A son ouverture, le rideau rouge du Teatro Piccolo de l’Arsenal découvre une petite société de personnages en costume, droits comme des épouvantails, figés dans une galerie de peintures. Entonnant le Requiem de Verdi, ils sont vite perturbés par le ballet incessant de trois employés de maison, portant chacun, à bout de bras, une pièce montée. L’un de ces serveurs détonne par sa maladresse qui génère une série de gags hilarants et poétiques. Sa pâtisserie est d’ailleurs particulière : le décor en sucre blanc reproduit les Twin Towers, transpercées chacune d’un avion… Le spectacle tout entier est traversé de ces dissonances: dans les panneaux d’un lambris, Duri Bishoff a placé un décor somptueux de marines (Rembrandt, Vernet, Turner…) qui, toutes, montrent des naufrages et des naumachies, pouvant évoquer le drame des migrants en Méditerranée. Désastres maritimes et autres échouages, réactivés sous la forme kitsch et pâtissière d’une pièce montée représentant la Vague de Hokusai…

Accompagnés remarquablement par le piano virtuose de Stefan Wirth, la soprano Yuka Yanagihara et le chœur de l’Université de Trossingen offrent quelques uns des plus beaux highlights de la Traviata. Ces morceaux choisis prennent tous ici un sens nouveau. Prise dans un tourbillon de frivolité, ayant mis à sac sa robe à crinolines, le visage barbouillé de crème Chantilly, l’héroïne s’étouffe, en se goinfrant d’un gâteau dont un serveur s’emploie à nettoyer les miettes: chanter juste tout en ayant la bouche pleine, la prima donna, si glamour en petite tenue, nous offre ici une performance exceptionnelle ! Spectacle d’une déchéance physique et morale, d’une recherche désespérée de la jouissance (« Gioire! »), la jeune fille, allégorie du monde occidental, est incapable de comprendre ce que son domestique, en quelques bribes, lui signifie de la tragédie de l’exil : « Je n’ai jamais appris à chanter. Je vis seul ici. » La rédemption par l’amour n’aura pas lieu. Sur l’air des Matadors, en une mascarade sinistre et cruelle, le jeune homme est bientôt molesté par les convives, nu, à genoux, la tête encagoulée dans son slip…

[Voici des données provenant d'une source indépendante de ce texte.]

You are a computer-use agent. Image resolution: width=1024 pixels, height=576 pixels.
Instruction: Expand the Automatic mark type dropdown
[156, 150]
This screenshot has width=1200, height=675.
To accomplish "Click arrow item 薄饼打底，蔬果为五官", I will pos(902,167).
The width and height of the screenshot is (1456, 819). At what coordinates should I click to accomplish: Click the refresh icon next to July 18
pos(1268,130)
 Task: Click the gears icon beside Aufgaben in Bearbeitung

Par ce travail de recontextualisation de l’opéra, créé ici même à Venise en 1853, la metteure en scène allemande parvient à donner à sa réflexion une forte dimension émotive, servie par les accents du mélodrame. Inattendues, les coïncidences entre l’œuvre de Verdi et l’actualité la plus brûlante sont toujours heureuses. En entendant le fameux air du Brindisi, si festif, on se souvient que dans ce port d’Italie s’échouent chaque année des milliers de migrants.

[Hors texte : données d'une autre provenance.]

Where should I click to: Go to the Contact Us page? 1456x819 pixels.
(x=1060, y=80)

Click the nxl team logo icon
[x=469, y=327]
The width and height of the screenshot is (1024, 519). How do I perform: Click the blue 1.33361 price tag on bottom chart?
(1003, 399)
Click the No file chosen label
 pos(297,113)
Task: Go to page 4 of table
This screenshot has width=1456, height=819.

Le théâtre d’Anna-Sophie Mahler, invitée pour la première fois à la Biennale, repose sur une écriture citationnelle, qu’on pourrait presque qualifier de maniériste, à l’instar des peintures utilisées pour le décor. L’idée initiale du spectacle est née du film de Fellini « E la nave va », dans lequel une compagnie de personnages insolites, réunie à bord d’un paquebot pour disperser les cendres d’une cantatrice, est assaillie  par un groupe de réfugiés yougoslaves. Mais d’autres références se mêlent : le film de Markus Imhoof « La Barque est pleine » — expression que les Suisses utilisaient durant la Seconde Guerre Mondiale pour refuser l’entrée du pays aux exilés. Les magnifiques costumes de carnaval conçus par Nic Tillein suggèrent d’autres images, nombreuses : les personnages à tête d’oiseaux de Max Ernst, le bal inquiétant dans « Judex » de Franju, les soirées “spéciales” d’« Eyes Wide Shut », les vidéos clandestines tournées à Guantànamo…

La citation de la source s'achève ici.